Hello world!

The interest in butterflies comes with a variety of benefits. Let me introduce one which probably wouldn’t come to your mind. This post features Noel, one of our twin boys, at the age of approximately 2 weeks. The Red Admiral (Vanessa atalanta) hatched only moments before taking the image.

A couple days before our twins were born I took another walk to the horse stable nearby. I got slightly off track, following a butterfly which I tried to photograph. Reaching high nettles in the middle of a field, I wanted to have a closer look.

First, I spotted a rolled leaf. This is mostly a sign that an insect or spider has built a primitive shelter. In this case, it was a small caterpillar of the Red Admiral. Browsing further through the nettles, I came across many large caterpillars of the same species. Since they were close to entering the stage of pupa, I collected them. I knew butterflies will hatch only a couple weeks later, and wanted to share this miracle with our daughter.

Raising caterpillars needs dedication, though. After our boys were born I had to collect some stuff for my wife from home. On the same trip, I also had to pick fresh nettles for the caterpillars.

The bonus of all the care-taking are the photos one can shoot with “fresh” butterflies. Butterfly raising offers a special moment once an individual hatches. Before being capable of flying the insect first needs to dry its wings.
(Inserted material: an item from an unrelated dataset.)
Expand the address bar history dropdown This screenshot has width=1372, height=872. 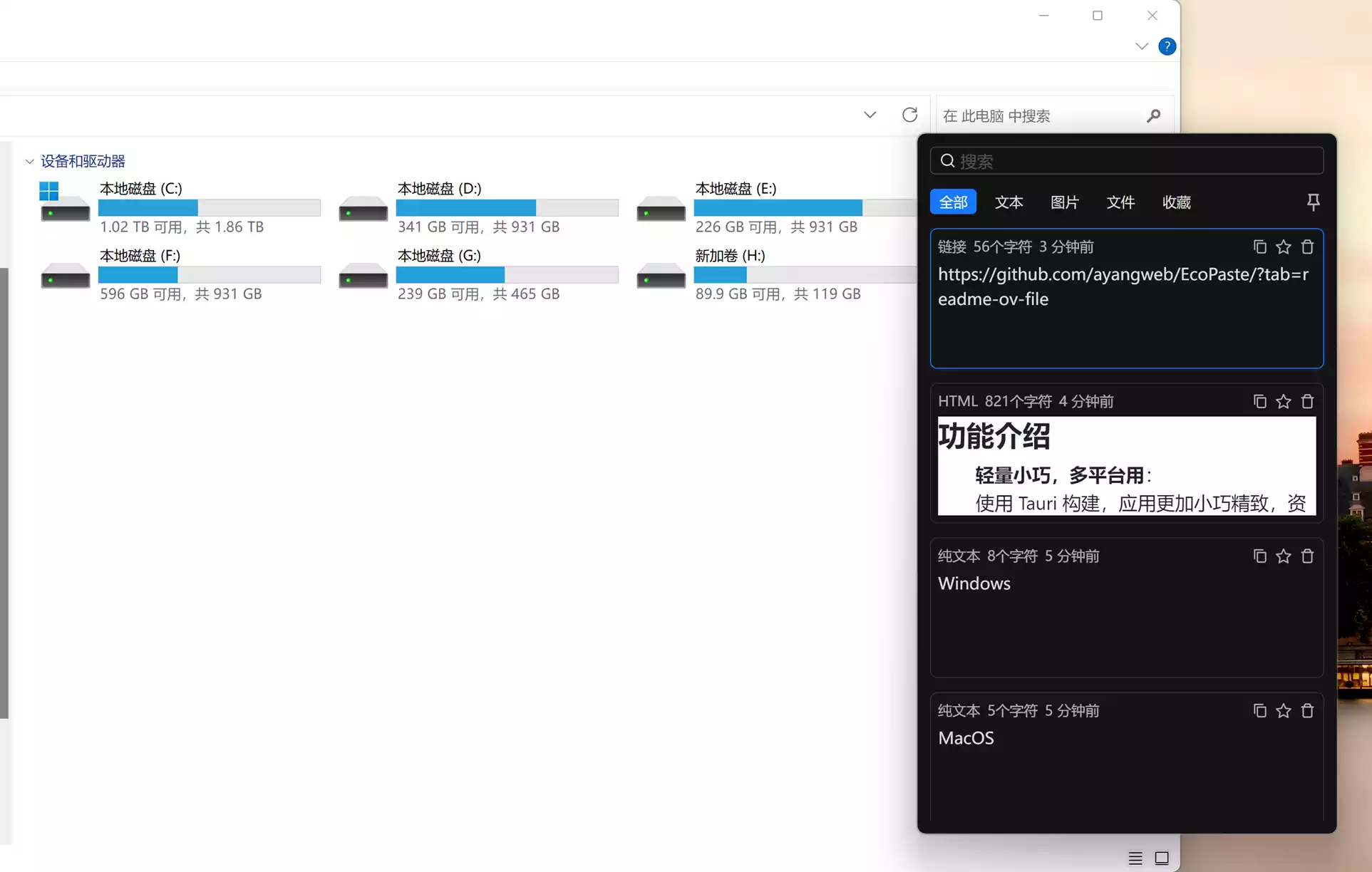pyautogui.click(x=870, y=115)
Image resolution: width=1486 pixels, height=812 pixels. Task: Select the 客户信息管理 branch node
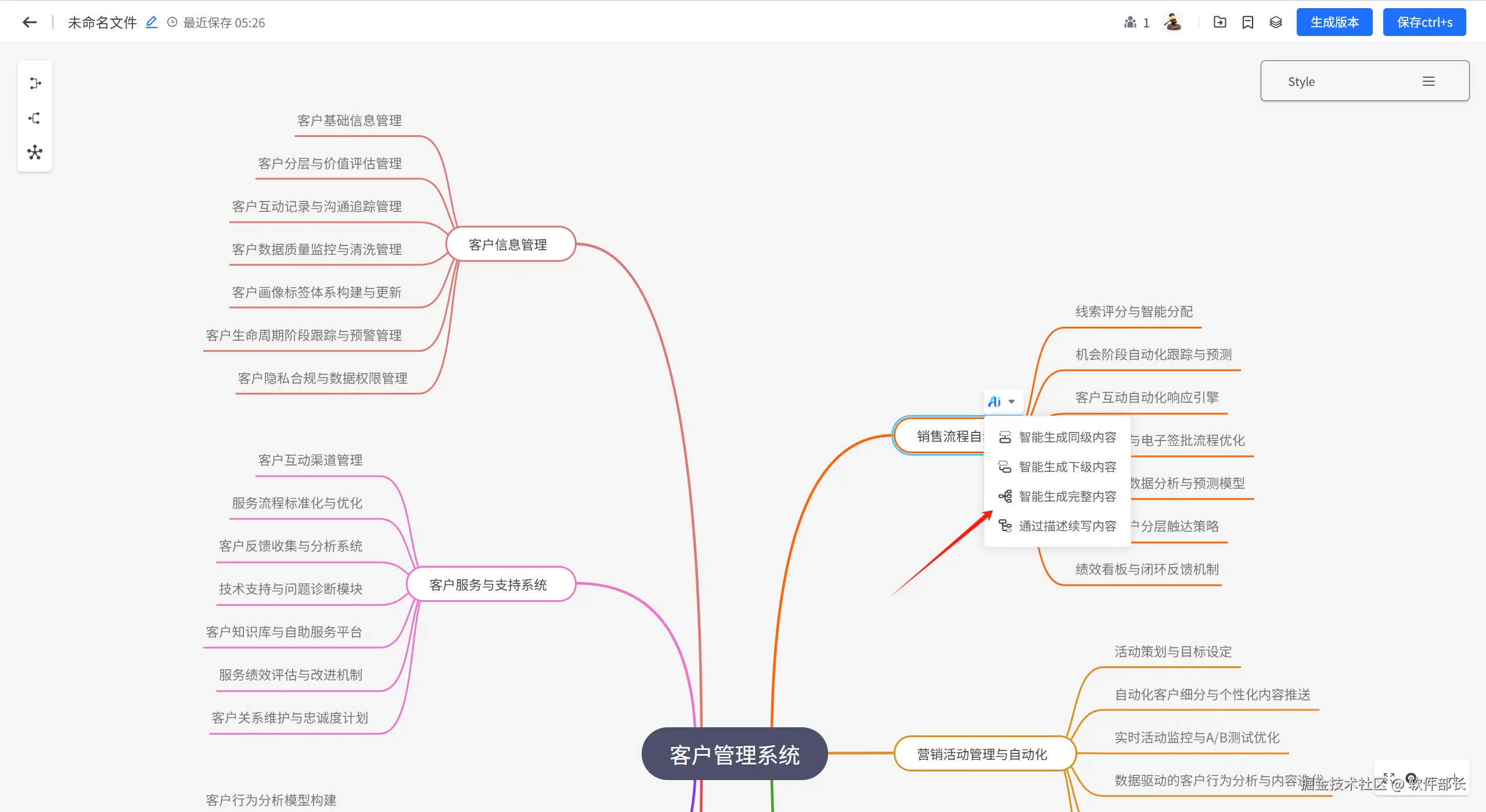click(509, 244)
Take your time to have a close look during this time frame. The butterfly won’t fly away. It’s also the moment for taking a proper macro shot without the rush. Or stage a shot, as depicted in the photo series below.

Please keep the fragility of butterflies in mind. The slightest touch on its wings will result in permanent damage. Place your finger in front of the insect, and allow it to walk on it. Place your finger to the desired spot and allow the “accessory” to take position on its own.

Did you know…

The Red Admiral is a migrating species. If flies from north Africa and southern Europe to Finland in spring for breeding. In autumn, the adults of the next generation head south again as they have not yet learned overwintering in Scandinavia.